Not that he worries about being stolen from, not him, but it's a comfort thing.

Numb fingers slip when he pulls the lighter out and he fumbles, losing his grip. It slides through his fingers and skitters across the dark ground, splashing.

"Shit," Cameron swears, feeling stupid, "Just, fucking shit."

"Sir?"

Cameron spins around and falls into a defensive crouch, hands going to his gun. It's not there and for a long, terrible moment he knows that he is going to die. He hopes his father isn't too disappointed.

This wasn't the way he wanted to go, wet hair clinging to his forehead and his hands shaking at his empty holster.

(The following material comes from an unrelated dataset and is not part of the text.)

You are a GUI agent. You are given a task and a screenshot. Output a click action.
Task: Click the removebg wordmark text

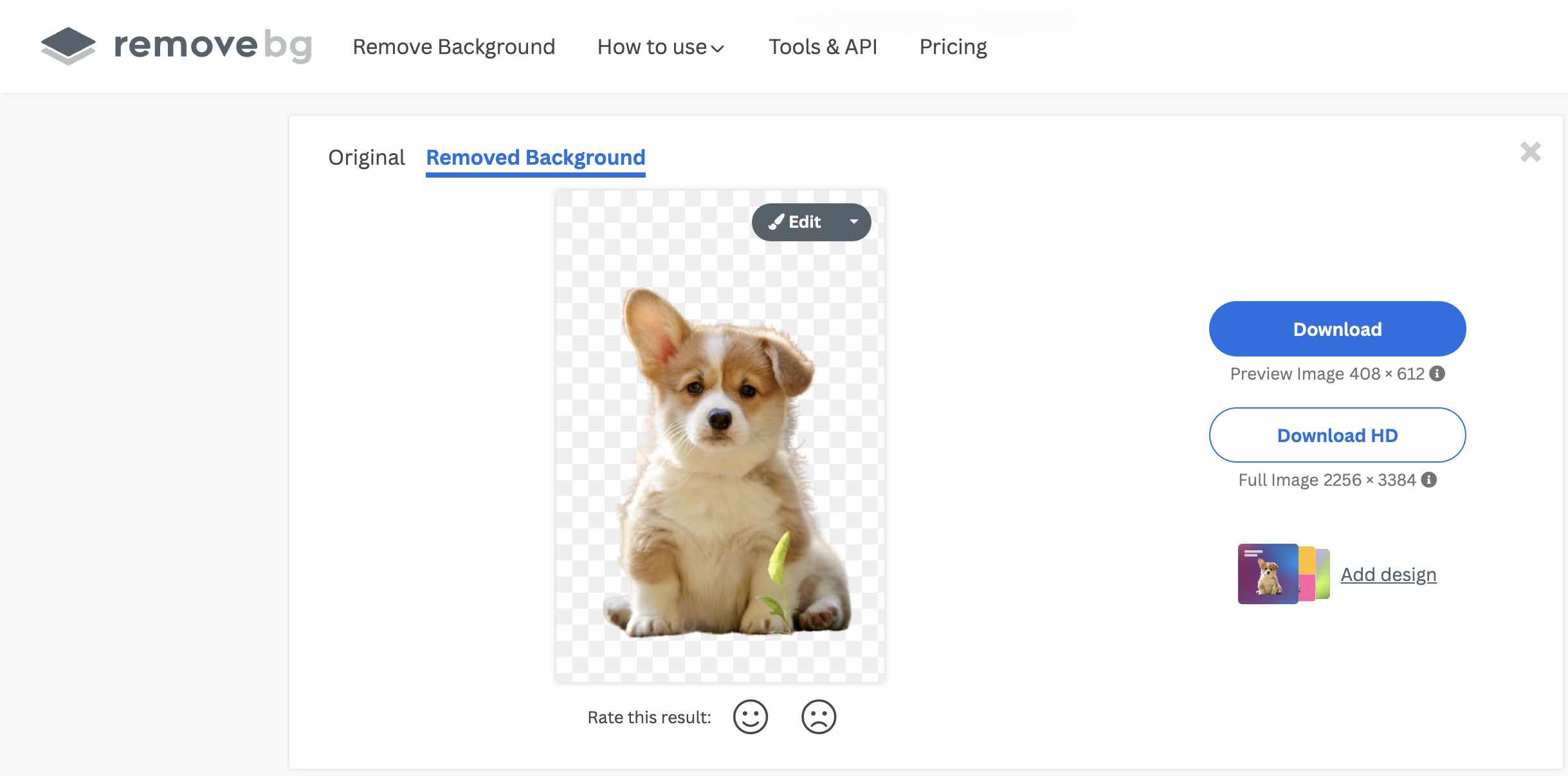[x=213, y=46]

"Cameron?" A dark figure asks incredulously, stepping forward through a curtain of rain.

His heart slows, then speeds up again.

"Damian," he says and doesn't recognize his own voice, "I seem to have dropped my lighter."

The other boy grins, cheerful and innocent and wet.

He steps forward, water splashing around their ankles but Cameron hardly notices. They are close enough to count the raindrops on each other's eyelashes, close enough that when he swallows, Damian can surely hear it.

Trembling hands reach into a pocket and the boy withdraws a lighter.

"Gotten a new one have you?" Cameron asks.

(He asks because he needs an answer.)

Damian covers the delicate little flame with a hand that brushes against Cameron's chest. He wonders if the other boy can feel his heart pounding.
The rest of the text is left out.